-- Extracted entries follows --

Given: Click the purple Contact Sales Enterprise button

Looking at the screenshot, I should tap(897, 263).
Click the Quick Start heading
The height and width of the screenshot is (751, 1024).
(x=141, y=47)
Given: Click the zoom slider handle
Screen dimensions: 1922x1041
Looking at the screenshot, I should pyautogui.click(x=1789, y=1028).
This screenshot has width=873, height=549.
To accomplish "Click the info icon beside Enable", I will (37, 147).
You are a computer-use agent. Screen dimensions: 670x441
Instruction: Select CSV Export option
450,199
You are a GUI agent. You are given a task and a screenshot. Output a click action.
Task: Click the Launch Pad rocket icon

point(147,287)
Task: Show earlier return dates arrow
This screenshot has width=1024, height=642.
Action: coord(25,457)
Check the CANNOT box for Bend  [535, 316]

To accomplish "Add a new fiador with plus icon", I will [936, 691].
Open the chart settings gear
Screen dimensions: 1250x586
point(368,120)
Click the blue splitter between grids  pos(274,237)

-- Extracted entries concluded --

Required work
Once the lines containing "agent" in the data above are counted, give the total by itself.

Task answer
2